Aside from weight gain and outer appearance, people with anorexia also report abnormal bodily functions. This can includes things such as indistinct feelings of fullness. This provides an example of miscommunication between internal signals of the body and the brain. Due to impaired interoceptive sensitivity, powerful cues of fullness may be detected prematurely in highly sensitive individuals. This can result in decreased calorie consumption and generate anxiety surrounding food intake in anorexia patients. People with anorexia also report difficulty identifying and describing their emotional feelings. They also have an inability to distinguish emotions from bodily sensations in general, called alexithymia.

Interoceptive awareness and emotion are deeply intertwined, and could mutually impact each other in abnormalities. Anorexia patients also exhibit emotional regulation difficulties that ignite emotionally-cued eating behaviors. This can include restricting food or excessive exercising. Impaired interoceptive sensitivity and interoceptive awareness can lead anorexia patients to adapt distorted interpretations of weight gain. All of which are cued by physical sensations related to digestion (e.g., fullness).

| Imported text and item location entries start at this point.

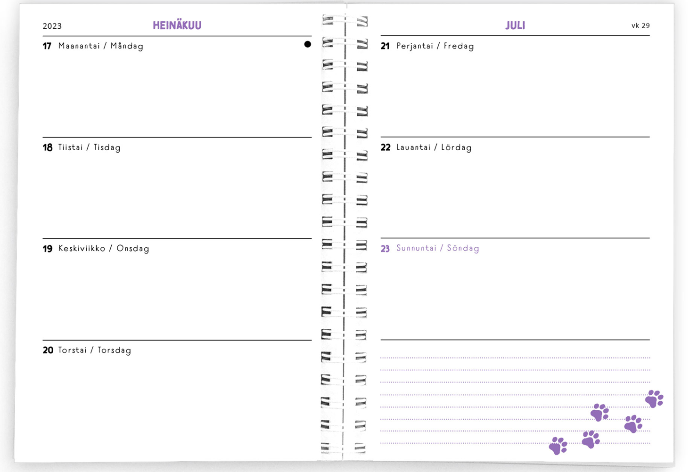Click the date number 20

pos(48,350)
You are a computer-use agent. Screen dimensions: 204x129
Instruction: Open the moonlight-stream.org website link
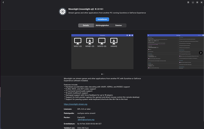[75, 104]
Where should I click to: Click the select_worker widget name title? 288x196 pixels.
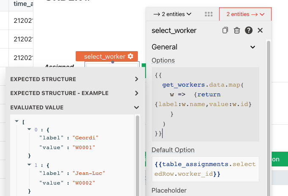[x=174, y=30]
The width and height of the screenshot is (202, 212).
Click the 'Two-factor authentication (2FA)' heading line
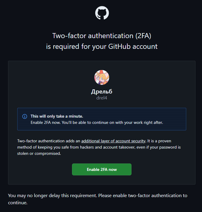pos(102,36)
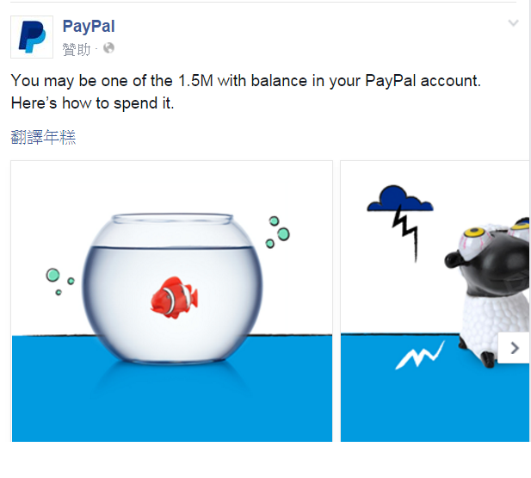Click the red clownfish in the bowl

[x=174, y=298]
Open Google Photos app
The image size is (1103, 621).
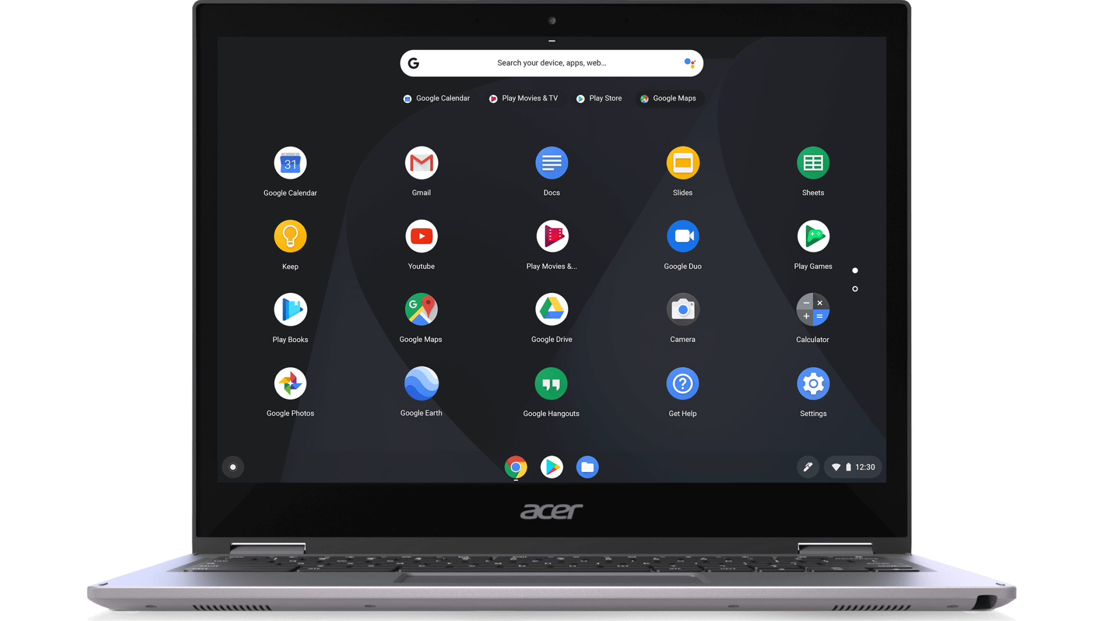(290, 383)
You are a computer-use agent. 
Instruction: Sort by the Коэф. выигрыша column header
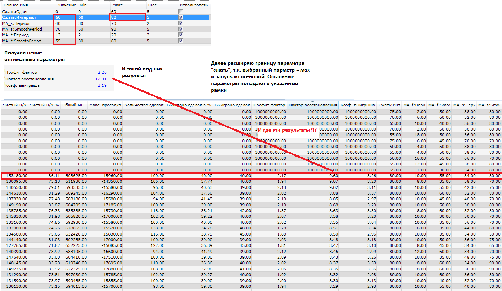tap(358, 105)
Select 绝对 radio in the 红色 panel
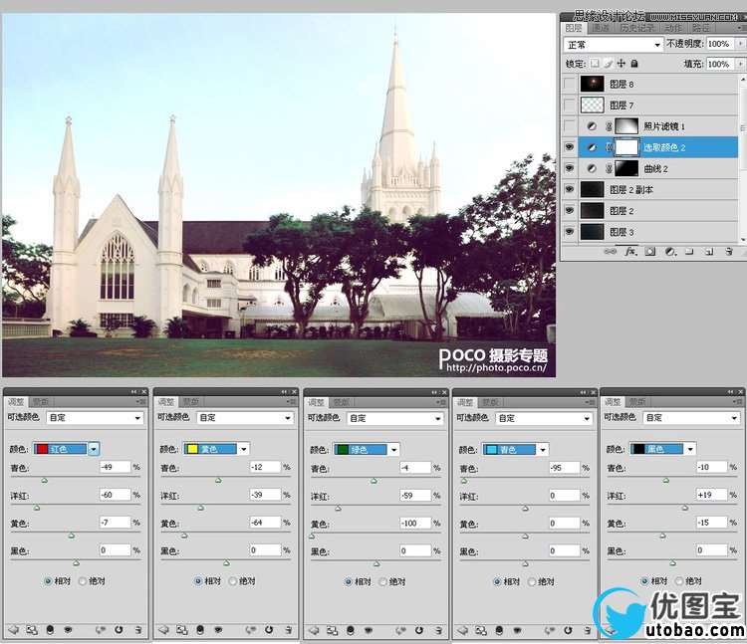Viewport: 747px width, 644px height. [84, 581]
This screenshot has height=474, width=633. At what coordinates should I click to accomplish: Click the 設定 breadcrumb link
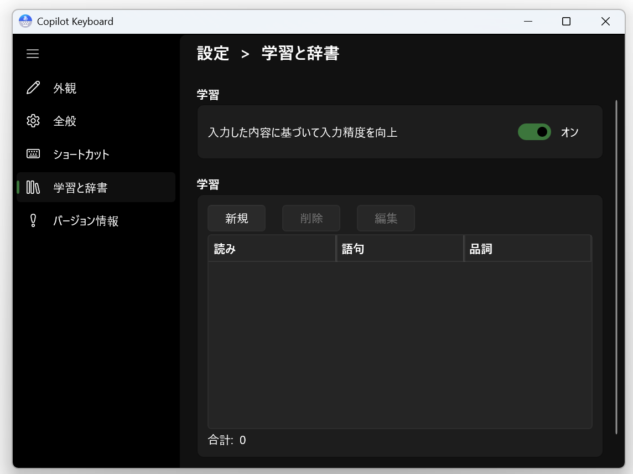tap(213, 54)
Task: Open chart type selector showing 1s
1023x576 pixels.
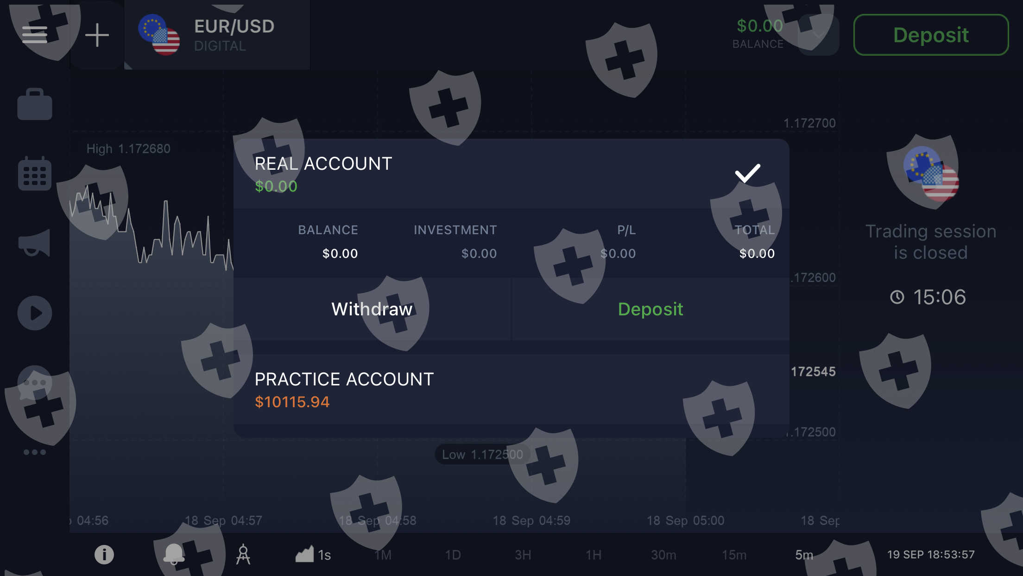Action: point(313,555)
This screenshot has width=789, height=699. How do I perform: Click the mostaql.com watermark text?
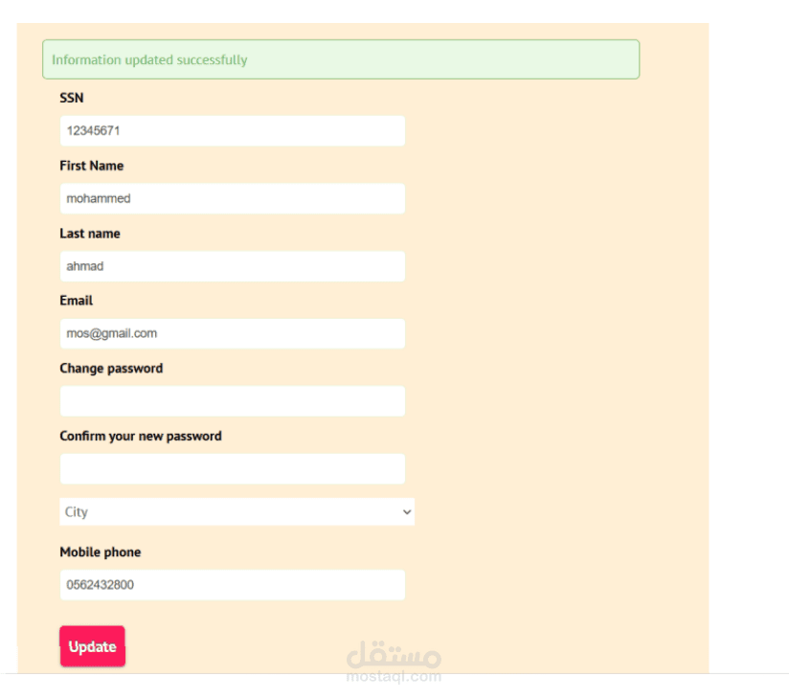click(394, 677)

Combined, these interoceptive and emotional elements could together trigger maladaptive and negatively reinforced behavioral responses. These reactions assist in the maintenance of anorexia. In addition to metacognition, people with anorexia also have difficulty with social cognition including interpreting others’ emotions, and demonstrating empathy. Abnormal interoceptive awareness and interoceptive sensitivity shown through all of these examples have been observed so frequently in anorexia that they have become key characteristics of the illness.

Final Thoughts: Eating Disorders and Anorexia Nervosa

Anorexia nervosa is a serious mental illness that should be taken very seriously. If you know of anyone, including yourself, who may be dealing with this, please seek the proper medical and psychological guidance to set yourself free.